**Your goal:** Copy out all lines of the listing below that hold "will".

Top of Record set

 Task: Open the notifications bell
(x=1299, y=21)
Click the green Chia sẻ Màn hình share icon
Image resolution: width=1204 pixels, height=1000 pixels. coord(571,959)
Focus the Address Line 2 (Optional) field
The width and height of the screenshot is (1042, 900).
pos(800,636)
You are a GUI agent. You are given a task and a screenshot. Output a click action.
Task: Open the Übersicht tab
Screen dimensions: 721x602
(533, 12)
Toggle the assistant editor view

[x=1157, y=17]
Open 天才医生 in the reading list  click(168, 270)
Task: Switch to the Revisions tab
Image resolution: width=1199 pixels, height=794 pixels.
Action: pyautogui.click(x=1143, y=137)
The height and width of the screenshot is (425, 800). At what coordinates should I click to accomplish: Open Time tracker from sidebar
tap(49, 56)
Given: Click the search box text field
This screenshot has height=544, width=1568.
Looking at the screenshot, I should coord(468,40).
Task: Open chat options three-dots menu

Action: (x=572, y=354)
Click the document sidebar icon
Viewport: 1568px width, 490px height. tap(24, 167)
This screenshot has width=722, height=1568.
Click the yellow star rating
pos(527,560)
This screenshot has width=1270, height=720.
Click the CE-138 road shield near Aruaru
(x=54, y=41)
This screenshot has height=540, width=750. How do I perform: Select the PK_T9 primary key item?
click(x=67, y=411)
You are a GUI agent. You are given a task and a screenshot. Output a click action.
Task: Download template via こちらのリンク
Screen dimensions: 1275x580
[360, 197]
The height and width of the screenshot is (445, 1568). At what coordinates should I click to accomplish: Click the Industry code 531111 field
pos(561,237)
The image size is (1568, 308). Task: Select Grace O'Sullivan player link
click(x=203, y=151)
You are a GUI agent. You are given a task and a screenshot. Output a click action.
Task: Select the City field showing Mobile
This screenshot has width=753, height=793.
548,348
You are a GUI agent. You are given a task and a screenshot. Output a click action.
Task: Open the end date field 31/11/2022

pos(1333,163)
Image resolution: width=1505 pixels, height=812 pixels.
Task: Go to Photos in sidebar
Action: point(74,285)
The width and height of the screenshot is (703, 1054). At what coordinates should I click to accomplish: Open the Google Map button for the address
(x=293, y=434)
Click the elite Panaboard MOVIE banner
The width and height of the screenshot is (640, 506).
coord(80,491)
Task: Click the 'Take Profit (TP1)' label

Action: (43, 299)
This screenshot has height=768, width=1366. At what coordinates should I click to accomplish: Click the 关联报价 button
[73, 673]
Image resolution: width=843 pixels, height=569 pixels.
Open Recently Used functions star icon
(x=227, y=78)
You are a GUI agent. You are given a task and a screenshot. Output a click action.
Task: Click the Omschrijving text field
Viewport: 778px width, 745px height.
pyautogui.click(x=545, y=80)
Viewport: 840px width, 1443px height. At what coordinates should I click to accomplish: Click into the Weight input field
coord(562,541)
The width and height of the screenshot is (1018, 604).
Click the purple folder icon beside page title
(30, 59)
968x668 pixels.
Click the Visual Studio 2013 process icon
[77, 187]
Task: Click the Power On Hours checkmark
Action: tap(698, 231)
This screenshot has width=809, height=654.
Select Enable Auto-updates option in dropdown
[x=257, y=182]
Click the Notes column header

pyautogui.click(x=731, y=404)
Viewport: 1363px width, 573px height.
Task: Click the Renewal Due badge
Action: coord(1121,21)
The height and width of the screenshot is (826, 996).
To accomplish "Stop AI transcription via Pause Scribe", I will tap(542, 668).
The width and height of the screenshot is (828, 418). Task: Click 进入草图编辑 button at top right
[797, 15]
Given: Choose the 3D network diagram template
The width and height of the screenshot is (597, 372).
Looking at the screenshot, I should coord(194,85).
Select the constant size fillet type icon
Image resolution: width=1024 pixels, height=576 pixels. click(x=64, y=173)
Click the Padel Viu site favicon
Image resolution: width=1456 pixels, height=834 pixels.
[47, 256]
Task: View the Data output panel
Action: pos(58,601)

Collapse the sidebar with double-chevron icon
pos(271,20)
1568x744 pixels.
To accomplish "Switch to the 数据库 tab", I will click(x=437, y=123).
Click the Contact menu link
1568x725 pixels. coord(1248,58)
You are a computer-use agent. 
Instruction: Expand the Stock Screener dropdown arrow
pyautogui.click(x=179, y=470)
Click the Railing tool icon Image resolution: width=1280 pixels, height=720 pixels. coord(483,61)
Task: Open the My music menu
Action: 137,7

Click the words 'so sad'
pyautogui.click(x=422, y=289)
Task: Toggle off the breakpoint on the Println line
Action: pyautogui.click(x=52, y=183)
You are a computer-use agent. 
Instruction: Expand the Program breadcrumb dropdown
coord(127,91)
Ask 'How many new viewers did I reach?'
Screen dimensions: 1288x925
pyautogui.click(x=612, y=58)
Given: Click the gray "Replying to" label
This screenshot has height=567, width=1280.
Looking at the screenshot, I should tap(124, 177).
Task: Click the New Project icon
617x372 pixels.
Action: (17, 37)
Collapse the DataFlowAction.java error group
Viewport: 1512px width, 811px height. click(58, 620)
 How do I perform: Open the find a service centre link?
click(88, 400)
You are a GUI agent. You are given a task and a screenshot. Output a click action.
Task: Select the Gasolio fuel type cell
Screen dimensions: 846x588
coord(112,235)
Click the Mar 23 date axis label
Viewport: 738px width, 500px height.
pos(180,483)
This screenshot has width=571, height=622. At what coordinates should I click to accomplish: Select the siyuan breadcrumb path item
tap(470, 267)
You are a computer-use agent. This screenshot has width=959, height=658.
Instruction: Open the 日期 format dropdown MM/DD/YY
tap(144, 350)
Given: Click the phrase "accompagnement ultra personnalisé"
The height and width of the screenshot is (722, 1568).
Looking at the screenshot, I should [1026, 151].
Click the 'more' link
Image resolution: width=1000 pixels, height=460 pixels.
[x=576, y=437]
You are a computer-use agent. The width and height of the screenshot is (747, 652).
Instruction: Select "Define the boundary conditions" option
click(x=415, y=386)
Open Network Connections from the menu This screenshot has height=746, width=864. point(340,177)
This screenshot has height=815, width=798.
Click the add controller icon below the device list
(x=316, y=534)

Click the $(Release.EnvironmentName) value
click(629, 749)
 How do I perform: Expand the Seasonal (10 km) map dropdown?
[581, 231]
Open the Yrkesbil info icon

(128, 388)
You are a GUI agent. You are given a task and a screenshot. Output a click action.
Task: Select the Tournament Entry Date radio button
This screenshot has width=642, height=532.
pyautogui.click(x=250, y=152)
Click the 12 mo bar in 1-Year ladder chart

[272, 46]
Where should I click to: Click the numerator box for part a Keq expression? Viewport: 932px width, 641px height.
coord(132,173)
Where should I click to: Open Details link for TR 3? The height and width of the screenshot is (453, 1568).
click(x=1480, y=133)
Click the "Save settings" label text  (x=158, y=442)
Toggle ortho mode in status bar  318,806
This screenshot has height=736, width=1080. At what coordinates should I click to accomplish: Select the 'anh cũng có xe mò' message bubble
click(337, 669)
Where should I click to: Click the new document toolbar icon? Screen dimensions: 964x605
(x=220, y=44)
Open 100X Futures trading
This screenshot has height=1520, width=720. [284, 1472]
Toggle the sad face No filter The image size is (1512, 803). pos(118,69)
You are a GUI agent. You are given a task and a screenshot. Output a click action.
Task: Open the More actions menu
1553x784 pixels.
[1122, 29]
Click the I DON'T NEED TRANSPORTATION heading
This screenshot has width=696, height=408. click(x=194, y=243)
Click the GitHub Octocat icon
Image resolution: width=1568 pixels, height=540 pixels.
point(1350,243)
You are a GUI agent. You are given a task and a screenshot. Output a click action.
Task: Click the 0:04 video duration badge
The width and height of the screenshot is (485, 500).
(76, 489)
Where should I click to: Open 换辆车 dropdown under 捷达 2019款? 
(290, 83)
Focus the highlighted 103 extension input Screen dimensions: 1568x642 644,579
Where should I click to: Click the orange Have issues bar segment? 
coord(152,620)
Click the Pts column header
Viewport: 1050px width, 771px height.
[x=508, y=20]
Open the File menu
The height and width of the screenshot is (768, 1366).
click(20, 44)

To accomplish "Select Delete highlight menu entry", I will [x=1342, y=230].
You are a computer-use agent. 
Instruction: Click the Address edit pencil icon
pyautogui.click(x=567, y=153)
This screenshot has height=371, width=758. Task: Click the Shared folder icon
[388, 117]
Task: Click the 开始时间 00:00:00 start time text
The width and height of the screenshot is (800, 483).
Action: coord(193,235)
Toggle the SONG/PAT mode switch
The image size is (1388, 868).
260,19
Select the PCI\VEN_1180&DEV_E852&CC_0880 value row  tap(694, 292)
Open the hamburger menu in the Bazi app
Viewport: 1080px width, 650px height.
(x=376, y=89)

Bottom of Record set

**Task answer:**
To accomplish "Stop AI transcription via Pause Scribe", I will tap(542, 668).
To accomplish "Switch to the 数据库 tab", I will click(x=437, y=123).
To accomplish "Select Delete highlight menu entry", I will [x=1342, y=230].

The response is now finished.